Peter London Photo by Carlos Valdiviezo

ABC: What is something awesome you are currently working on?

PL: Only the audience could tell if it is awesome, but what I can say is that as part of our mission, I have commissioned several of my former students now performing in top dance companies around the world, to create and perform sections of Sergei Rachmaninoff Concerto #2 in C Minor, Opus 18 and also taking on Igor Stravinsky’s “Rite of Spring.” The world premiere of these two dances will be performed at the Adrienne Arsht Center on December 29-31.

ABC: From your perspective, how can we leverage the arts to build a more connected community?

PL: Include arts not just in traditional places, but take it to the people from whence it came; the ball game, the atrium of an office complex, hospital, medical center, shopping mall. I see so many great performance opportunities and spaces in the incredible architecture springing up all over the city. Certainly in areas that can come alive with just a little bit of art in places like Overtown and Liberty City. Why not have a dance performance at a meeting. Creativity attracts creativity. Many of the students that I have taught since age eight have all gone on to major schools of higher education, including to the top Ivy league schools in the country. Many now dance in major dance companies all over the world. Certainly, experiencing some of this spiritual power at a meeting, before, during or after work, should not go unexplored. What are we afraid of?

Nonetheless, Miami is doing great things, with plans for more. The Knight Foundation and the cultural arts departments of Miami-Dade and cities of Coral Gables, North Miami, Miami Beach and Miami are increasing their time, talent and treasure in support of local arts organizations where they reside.
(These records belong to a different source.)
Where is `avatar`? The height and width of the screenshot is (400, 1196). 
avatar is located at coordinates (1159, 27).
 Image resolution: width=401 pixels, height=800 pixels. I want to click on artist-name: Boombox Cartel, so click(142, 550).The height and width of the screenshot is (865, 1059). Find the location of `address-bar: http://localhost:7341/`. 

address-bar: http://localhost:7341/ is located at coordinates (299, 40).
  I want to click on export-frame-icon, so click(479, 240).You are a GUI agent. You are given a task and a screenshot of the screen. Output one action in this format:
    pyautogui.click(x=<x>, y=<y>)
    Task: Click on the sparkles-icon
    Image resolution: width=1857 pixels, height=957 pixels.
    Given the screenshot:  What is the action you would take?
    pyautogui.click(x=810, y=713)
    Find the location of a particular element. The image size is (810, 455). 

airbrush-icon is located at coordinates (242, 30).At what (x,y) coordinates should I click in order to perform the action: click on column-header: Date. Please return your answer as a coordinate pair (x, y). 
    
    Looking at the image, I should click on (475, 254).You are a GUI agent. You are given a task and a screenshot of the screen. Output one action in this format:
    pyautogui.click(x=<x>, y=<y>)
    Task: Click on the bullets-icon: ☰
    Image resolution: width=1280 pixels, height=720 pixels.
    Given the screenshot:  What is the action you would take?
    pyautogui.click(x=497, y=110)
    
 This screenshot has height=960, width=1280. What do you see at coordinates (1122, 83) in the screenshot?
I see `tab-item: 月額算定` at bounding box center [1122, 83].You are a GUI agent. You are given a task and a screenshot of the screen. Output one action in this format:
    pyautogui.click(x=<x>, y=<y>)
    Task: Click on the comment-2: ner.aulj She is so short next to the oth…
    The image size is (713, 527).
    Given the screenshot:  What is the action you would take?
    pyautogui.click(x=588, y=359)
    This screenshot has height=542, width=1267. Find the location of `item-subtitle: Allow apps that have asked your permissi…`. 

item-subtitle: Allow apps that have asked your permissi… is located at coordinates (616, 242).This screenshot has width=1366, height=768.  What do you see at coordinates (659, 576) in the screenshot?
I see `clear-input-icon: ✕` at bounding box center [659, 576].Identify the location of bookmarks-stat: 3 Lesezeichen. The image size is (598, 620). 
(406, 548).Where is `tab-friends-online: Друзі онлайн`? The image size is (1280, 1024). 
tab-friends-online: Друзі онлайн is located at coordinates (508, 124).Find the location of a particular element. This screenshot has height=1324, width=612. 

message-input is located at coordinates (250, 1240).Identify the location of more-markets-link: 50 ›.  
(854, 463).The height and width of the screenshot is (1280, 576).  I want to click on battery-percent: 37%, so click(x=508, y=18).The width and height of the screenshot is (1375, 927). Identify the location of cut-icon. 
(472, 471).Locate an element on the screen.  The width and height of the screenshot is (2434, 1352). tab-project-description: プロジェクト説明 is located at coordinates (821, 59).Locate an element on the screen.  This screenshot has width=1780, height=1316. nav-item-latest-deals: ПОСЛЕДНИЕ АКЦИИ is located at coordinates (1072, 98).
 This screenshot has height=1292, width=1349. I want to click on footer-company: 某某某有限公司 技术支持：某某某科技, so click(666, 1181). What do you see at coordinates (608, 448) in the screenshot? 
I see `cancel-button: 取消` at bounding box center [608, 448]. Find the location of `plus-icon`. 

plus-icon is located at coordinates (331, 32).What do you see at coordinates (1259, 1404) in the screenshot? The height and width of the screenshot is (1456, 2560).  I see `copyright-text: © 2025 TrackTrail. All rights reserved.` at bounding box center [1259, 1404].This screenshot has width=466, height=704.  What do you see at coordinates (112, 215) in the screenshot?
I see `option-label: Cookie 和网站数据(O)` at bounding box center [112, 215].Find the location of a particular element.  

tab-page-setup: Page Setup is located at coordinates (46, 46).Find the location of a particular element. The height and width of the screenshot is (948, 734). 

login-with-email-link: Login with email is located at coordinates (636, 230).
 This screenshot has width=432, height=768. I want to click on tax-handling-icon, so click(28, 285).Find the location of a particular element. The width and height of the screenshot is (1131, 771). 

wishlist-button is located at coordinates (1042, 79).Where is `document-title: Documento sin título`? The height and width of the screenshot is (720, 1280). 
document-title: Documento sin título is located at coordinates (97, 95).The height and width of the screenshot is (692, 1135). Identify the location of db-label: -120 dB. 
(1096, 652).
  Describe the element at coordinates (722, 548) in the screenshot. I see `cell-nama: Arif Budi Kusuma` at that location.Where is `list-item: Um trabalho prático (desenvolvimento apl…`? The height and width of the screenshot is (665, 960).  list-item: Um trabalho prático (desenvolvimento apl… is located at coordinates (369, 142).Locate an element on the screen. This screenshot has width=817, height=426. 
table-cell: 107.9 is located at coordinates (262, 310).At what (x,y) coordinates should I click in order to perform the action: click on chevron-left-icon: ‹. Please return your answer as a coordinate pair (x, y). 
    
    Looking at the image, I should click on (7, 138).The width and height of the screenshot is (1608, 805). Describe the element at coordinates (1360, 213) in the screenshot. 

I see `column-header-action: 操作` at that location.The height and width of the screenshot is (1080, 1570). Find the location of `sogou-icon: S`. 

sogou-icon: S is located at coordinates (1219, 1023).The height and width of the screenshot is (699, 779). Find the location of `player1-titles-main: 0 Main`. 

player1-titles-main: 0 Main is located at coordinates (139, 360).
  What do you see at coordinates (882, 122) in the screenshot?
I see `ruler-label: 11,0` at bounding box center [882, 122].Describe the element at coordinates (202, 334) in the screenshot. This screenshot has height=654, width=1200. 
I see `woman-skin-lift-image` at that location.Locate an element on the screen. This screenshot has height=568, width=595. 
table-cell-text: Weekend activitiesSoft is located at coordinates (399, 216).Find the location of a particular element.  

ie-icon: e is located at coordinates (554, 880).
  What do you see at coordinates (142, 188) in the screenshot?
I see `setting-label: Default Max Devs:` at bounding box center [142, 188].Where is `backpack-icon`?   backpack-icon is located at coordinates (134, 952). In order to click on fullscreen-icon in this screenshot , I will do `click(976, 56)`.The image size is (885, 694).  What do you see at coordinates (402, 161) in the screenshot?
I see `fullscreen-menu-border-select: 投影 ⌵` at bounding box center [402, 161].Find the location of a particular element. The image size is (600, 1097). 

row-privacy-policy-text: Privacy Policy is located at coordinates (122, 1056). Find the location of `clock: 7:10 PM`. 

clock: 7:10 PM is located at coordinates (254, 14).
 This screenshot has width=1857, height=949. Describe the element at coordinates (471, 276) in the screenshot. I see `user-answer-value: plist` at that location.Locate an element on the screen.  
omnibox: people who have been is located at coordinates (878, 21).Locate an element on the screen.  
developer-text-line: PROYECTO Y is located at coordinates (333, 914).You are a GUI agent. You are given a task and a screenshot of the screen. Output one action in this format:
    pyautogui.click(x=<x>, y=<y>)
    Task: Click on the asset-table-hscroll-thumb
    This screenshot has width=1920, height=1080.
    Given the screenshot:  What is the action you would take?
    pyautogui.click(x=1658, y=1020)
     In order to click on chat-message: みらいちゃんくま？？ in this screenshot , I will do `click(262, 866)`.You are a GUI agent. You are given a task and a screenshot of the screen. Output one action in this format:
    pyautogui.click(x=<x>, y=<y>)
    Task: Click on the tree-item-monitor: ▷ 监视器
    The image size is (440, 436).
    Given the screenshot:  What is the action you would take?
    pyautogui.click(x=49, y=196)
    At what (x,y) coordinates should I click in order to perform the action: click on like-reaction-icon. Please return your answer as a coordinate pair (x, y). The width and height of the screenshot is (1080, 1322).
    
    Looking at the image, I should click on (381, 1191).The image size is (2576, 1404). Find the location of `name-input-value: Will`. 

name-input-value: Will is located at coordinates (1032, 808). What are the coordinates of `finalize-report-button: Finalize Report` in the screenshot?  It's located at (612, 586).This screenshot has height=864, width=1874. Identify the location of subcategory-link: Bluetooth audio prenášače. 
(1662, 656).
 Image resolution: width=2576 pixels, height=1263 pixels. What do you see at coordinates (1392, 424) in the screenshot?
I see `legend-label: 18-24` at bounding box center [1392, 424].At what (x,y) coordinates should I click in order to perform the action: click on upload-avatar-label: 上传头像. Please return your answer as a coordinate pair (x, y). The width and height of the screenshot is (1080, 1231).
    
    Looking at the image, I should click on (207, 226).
These activities build more connected communities like the cross cultural events at Perez Art Museum, South Miami Dade Performing Arts Center, The Betsy Hotel, Little Haiti Cultural Complex and the Adrienne Arsht Center. The leaders of these organizations understand the importance of connecting communities and are in communication with each other.

Miami-Dade College where I work and have the pleasure of serving on the Hispanic Heritage and Black History Month Committees produce excellent campus wide, cross cultural events that include many local arts organizations and student groups during these celebrations. The Miami-Dade College Book Fair International, International Film Festival and other vitally important art series are all part of the leveraging that is taking place, and more is to come. The Arsht Center recently launched a program to bring thousands of school age students there, not only to be entertained but to be educated about the arts. The Arts and Business Council of Miami does a fantastic job in bringing business and arts leaders together in finding ways to support each other’s vision and build a more advanced and artistically-educated community. The Greater Miami Convention & Visitors Bureau is promoting cultural tourism and drawing attention to Miami as an artistic hot spot for our visitors.

It has been a heavenly experience working with the people at all those venues. I guess I have been fortunate, but I believe it requires brutal work with at most two to three hours of sleep per night and no vacation. My dancers work more than one job to make their artistic work with my company possible. I am certain that their sleep time is along the lines of my own, but you would never know it when you see them on stage performing for you.

In addition, our company gives annual pro bono performances to children in underserved communities, like two performances this summer at the Little Haiti Cultural Center. We presented a performance, lecture, demonstration and Q&A with the kids from City of Miami Gardens. We also presented programs at the African Heritage Cultural Center in Liberty City, as well as at family events at the Coral Gables Museum and Lowe Art Museum. Up next will be a show Oct. 21 for the kids who attend our educational program at the Miramar Cultural Arts Center.In the near future, we hope to include performances in more local cities and throughout the US and internationally.